[Stored items]

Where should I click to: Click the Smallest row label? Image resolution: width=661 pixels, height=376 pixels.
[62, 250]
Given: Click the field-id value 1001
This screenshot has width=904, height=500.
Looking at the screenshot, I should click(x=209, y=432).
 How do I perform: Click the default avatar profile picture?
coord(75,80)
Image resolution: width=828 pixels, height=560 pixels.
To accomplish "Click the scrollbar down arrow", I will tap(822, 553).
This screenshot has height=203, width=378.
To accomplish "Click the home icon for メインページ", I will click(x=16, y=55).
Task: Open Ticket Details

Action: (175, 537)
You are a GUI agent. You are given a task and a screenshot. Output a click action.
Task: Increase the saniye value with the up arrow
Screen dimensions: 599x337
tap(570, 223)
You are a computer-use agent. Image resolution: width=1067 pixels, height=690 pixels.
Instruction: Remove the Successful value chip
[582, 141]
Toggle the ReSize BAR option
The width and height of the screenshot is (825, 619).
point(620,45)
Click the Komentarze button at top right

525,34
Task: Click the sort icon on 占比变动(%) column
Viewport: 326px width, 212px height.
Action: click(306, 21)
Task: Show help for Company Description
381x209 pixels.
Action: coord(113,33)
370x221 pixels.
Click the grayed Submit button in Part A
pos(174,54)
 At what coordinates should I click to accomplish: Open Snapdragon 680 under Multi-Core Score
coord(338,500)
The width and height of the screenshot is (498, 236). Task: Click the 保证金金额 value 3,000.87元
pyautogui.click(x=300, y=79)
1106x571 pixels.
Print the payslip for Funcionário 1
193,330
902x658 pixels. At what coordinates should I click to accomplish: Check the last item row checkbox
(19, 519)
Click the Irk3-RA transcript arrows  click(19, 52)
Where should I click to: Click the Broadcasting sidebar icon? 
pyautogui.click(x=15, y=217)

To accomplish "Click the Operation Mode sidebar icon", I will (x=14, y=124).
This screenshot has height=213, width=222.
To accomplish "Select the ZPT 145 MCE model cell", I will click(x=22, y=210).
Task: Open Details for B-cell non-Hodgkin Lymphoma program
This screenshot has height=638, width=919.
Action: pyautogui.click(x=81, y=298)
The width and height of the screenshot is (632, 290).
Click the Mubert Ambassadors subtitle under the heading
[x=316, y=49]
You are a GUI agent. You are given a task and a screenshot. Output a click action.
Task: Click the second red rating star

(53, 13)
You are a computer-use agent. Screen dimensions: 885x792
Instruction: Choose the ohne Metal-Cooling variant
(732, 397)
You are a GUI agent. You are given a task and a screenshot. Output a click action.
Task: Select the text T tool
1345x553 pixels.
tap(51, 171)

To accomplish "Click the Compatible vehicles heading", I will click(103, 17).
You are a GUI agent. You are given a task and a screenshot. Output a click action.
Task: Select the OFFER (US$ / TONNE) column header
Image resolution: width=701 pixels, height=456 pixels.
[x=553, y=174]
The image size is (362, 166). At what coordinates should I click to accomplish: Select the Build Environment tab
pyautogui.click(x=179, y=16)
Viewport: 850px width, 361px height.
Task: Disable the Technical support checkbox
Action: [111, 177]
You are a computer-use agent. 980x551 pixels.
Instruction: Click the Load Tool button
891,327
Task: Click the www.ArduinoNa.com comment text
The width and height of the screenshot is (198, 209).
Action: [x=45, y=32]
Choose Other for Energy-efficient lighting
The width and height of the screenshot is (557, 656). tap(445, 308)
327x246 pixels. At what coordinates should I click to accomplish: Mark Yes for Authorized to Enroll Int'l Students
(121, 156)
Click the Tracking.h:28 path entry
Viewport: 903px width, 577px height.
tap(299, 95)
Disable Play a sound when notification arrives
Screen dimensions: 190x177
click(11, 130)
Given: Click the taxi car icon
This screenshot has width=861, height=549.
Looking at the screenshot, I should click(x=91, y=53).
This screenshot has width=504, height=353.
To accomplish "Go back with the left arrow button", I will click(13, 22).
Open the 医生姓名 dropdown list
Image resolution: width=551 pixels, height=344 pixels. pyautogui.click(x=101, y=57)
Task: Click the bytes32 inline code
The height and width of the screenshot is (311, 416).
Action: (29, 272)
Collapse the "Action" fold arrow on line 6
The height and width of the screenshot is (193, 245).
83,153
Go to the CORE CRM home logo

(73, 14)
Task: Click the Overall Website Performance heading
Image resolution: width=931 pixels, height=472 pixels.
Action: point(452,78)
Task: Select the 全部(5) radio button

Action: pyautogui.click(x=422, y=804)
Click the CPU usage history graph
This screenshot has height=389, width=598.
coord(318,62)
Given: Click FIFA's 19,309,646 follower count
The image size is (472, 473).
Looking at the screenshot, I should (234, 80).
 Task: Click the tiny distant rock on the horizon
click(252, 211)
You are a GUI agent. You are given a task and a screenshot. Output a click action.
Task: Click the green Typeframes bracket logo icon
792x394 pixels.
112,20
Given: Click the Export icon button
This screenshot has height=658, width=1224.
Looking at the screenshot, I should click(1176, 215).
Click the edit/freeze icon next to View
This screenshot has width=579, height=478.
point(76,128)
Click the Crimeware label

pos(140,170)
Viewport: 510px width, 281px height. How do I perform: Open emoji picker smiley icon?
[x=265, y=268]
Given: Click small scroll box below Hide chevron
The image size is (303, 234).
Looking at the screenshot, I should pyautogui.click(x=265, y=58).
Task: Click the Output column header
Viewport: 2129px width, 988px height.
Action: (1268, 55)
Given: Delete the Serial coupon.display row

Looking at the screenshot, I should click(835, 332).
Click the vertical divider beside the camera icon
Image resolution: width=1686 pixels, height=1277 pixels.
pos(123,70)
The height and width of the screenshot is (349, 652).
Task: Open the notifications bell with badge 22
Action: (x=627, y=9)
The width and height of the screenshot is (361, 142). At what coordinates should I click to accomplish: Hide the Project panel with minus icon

ACTIVITY: Please find all lines of the entries that hold the string "column" and copy them.

RESPONSE:
Task: Click the sort icon on 占比变动(%) column
Task: Select the OFFER (US$ / TONNE) column header
Task: Click the Output column header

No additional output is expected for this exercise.